Neither is seeded to make the finals at the star-studded state championships, but each certainly has a chance.

Milechman was the favorite last week in the NCS Meet of Champions and lived up to his billing, running nearly two seconds faster than his previous best to beat a tough field.

Nonetheless, he’s seeded only 14th this week, and only 12 will make the finals after Friday’s trials.

“His preferred race is to sit behind the leaders and then, about two-thirds into the race, pull away at that point,” McLellan said. “That’s the same strategy he’s used to win the state cross country meet twice.

“If he gets that kind of race (where he’s able to settle in behind a fast pace), he’s got a good chance. But if the pace is slow and he’s forced to lead, he could be in trouble.”

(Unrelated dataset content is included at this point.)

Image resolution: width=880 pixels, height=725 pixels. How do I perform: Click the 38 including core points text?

McLellan said a two-second improvement – from the 4:16s to the 4:14s – is more impressive than the average sports fan might realize.

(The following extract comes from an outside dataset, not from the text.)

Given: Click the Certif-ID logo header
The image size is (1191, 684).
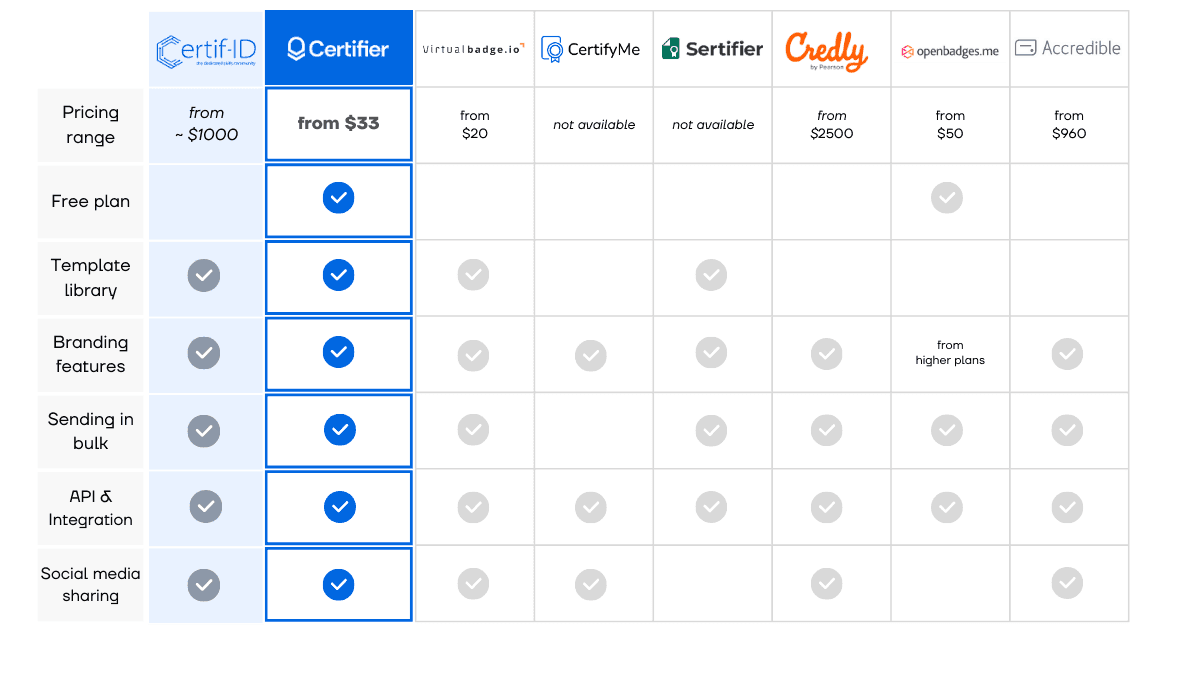Looking at the screenshot, I should 206,51.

“That’s a 35-yard difference. He beat his previous best by 35 yards,” he explained. “That’s a lot in the mile.”

If the race comes down to tactics, chances are the Harvard-bound senior will do just fine.

“He’s the most grounded, most disciplined kid I’ve ever known,” McLellan beamed. “He’s been the leader of the distance guys for the last three years.

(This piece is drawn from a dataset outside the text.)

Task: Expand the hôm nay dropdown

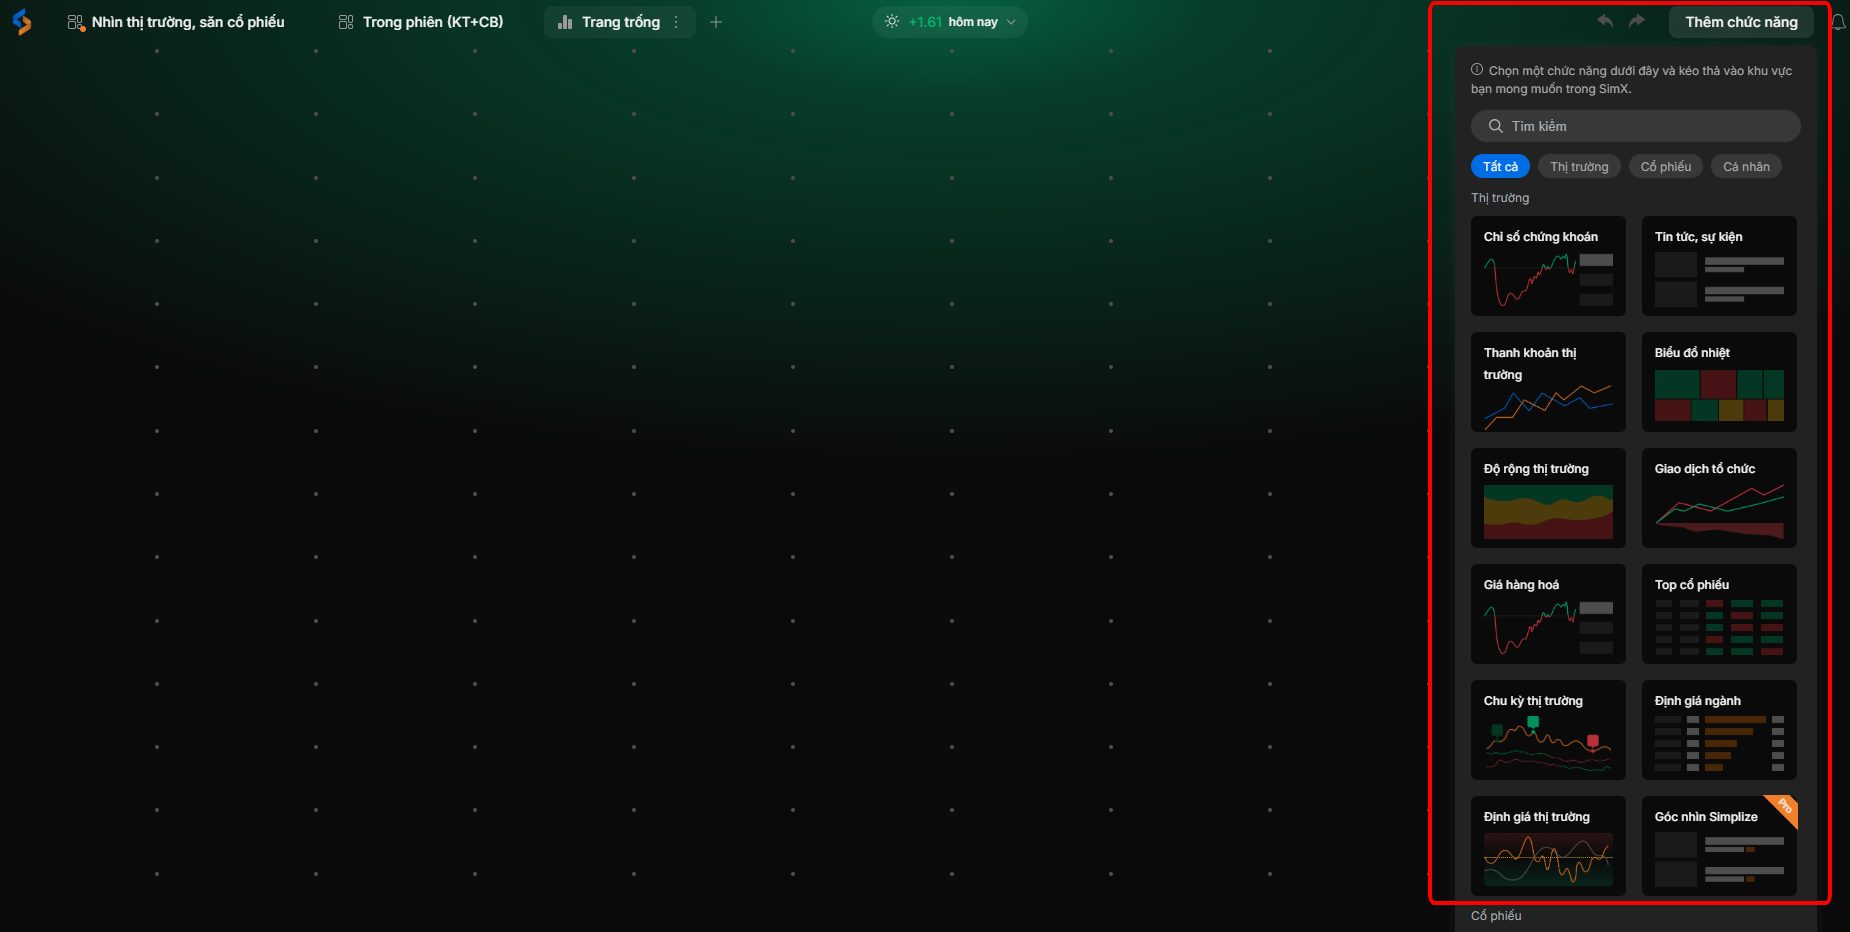Action: point(1011,22)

“He runs very disciplined, very knowledgeable workouts. In doing so, he’s dragged the other guys along with him. As a result, we have a strong distance contingent. We finished sixth as a team in the state in cross country.”

McMillan, meanwhile, competes in track’s other dimension – the world of speed.

“Lilla is a girl that walked onto the (Tam) track her freshman year and hadn’t done anything athletically,” McLellan said of the art-school student in San Francisco as a youth. “Within her first couple of workouts, we were going, ‘Whoa, she’s really fast.’

“By the middle of her freshman year, she was already the fastest sprinter in Marin County. Every year, she’s gotten a little bigger, a little stronger, a little faster.”

She’s now so fast, in fact, that only one girl was faster than her over 200 meters at last week’s Meet of Champions, and only two over 100 meters.

She’s seeded 11th in the 100 and 15th in the 200 entering Friday’s trials. Only the top nine in each event will advance to Saturday’s finals.

“She peaks at the right time,” noted McLellan, pointing to McMillan’s surprising 11th-place finish in the 200 at the State Meet last season. "There’s a good chance she’ll make the top nine this year.”

Now in her third year of prep sprinting, McMillan is getting used to the high level of competition, her coach assured.

“In the (Marin County Athletic League) and the (NCS) Redwood Empire meet, they all look alike,” McLellan assessed. “But after that, she becomes the skinny little white girl.

“Each time she’s reached that level for the first time, she’s gotten intimidated by it. But the more she does it, the more comfortable she gets with it.”